(Exercise requirements)
a) In the reading notes on "Seriously Strange," who is the author listed for chapter 8, "Seeing ... Aeternity"?
b) From the reading notes on "Seriously Strange," retype the passage between "pp. 210-11 logical" and "be re-examined. ...", inclusive, with no changes.

(Source extract)

Seriously Strange, 8-9


-----------------------------------------------------------

8

Seeing ... Aeternity

Dean Radin

208-38


p. 209 culturally-halted human development

"some meditation researchers are proposing that what used to be regarded as ordinary [Shapiro, Walsh, & Britton 2003] 'is increasingly coming to look like a form of arbitrary, culturally determined, developmental arrest'."

Shapiro, Walsh, & Britton 2003 = Shauna L. Shapiro, Roger Walsh, & Willoughby B. Britton : "An Analysis of Recent Meditation Research and Suggestions for Future Directions". J FOR MEDITATION AND MEDITATION RESEARCH 3:69-90.


pp. 210-11 logical consequences of ongoing praesent sensory cognition of futurality

p. 210

"But perception of the future ... would call into question our basic understanding of causation ... . If that assumption is incomplete, the house of cards {i.e., frail and possibly illusory system of unverifiable assumptions built upon other unverifiable assumptions} built by science to explain the universe, life and ourselves must be re-examined. ...

{Without any drastic alteration of epistemology (and without utter divorce of epistemology from ontology) -- which if analyzed in detail may lead to major paradoxa concerning the nature of temporality -- cognition of futurality may be readily subsumed under the standard category of receptive telepathy to material-plane denizens (mortal humans) of emissive/transmissive telepathy from subtle-plane denizens of their plans for the future, which plans they are (always have been, and always will be) very much in an omnipotent status of being capable to enforce universewise/universewide, even against every-and-all possible opposition. [written Mar 7 2016]}

p. 211

What if our everyday sense of time is an illusion, ... an approximation of a deeper reality residing beyond the everyday constraints of space and time? What if wen that reality is perceived from 'inside' space-time, both the past and the future would be observed to influence the present?"

(Given material)
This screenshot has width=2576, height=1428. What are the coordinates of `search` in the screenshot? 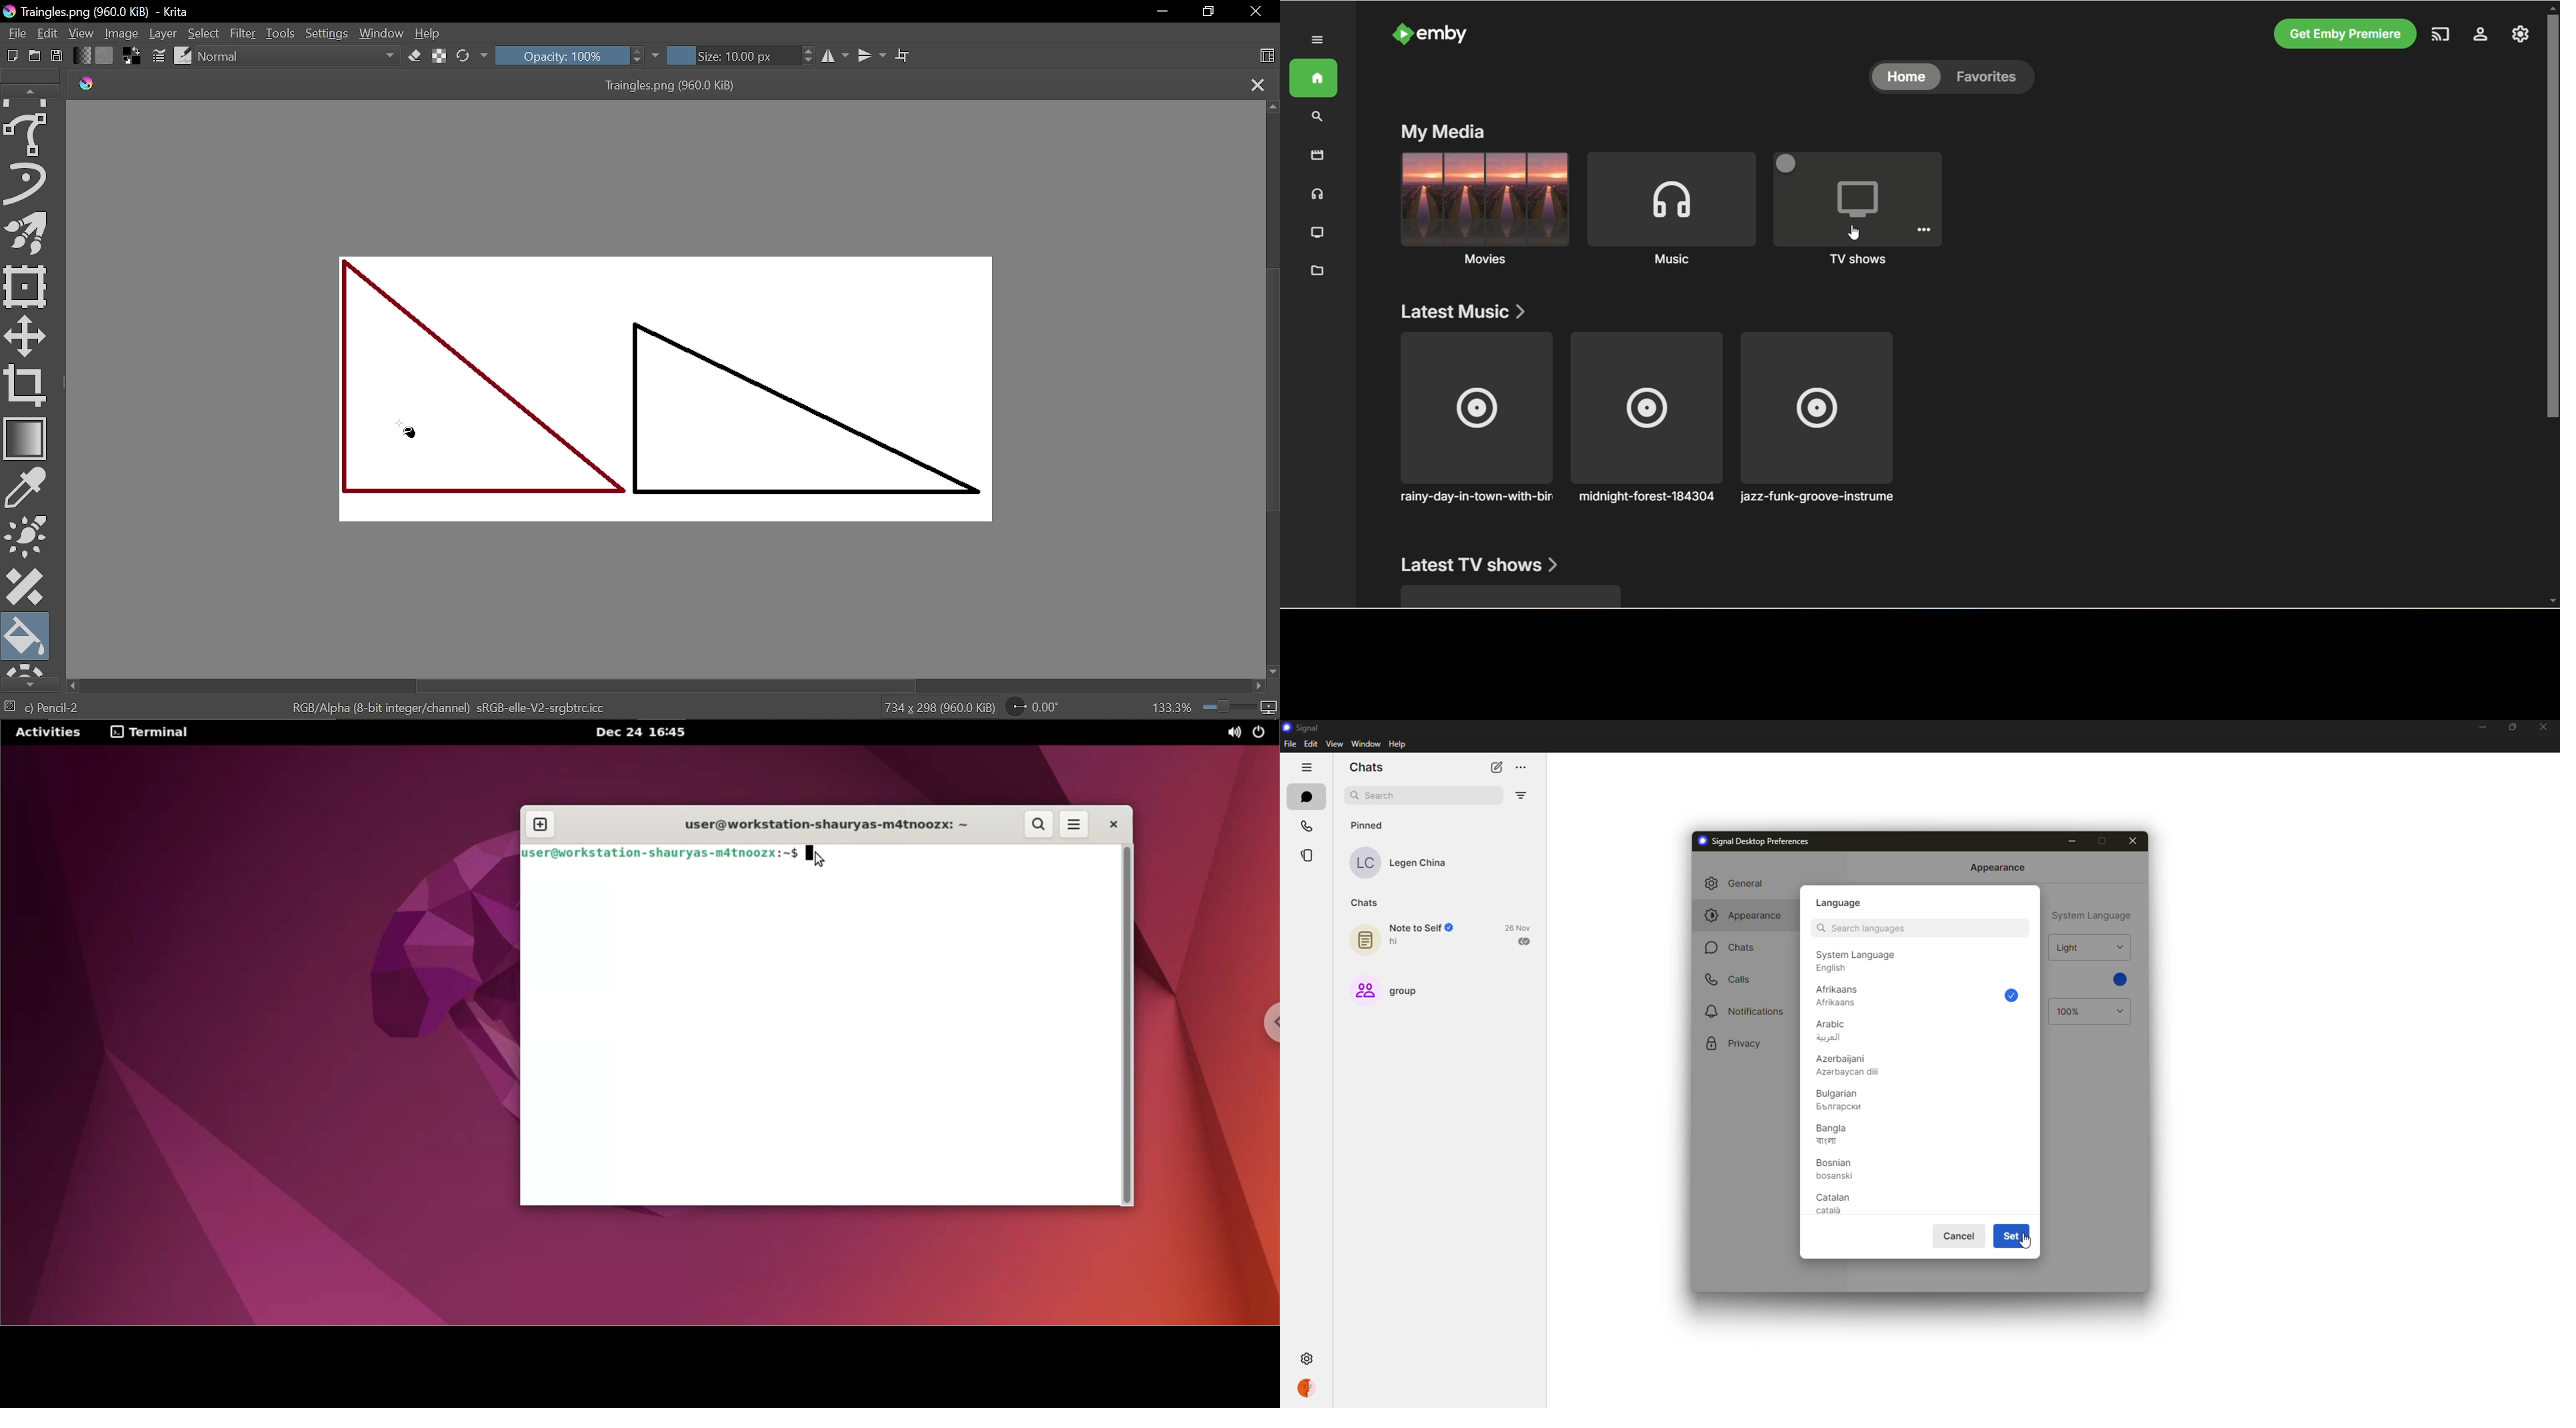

(Answers to the problems)
a) Dean Radin

b)
pp. 210-11 logical consequences of ongoing praesent sensory cognition of futurality

p. 210

"But perception of the future ... would call into question our basic understanding of causation ... . If that assumption is incomplete, the house of cards {i.e., frail and possibly illusory system of unverifiable assumptions built upon other unverifiable assumptions} built by science to explain the universe, life and ourselves must be re-examined. ...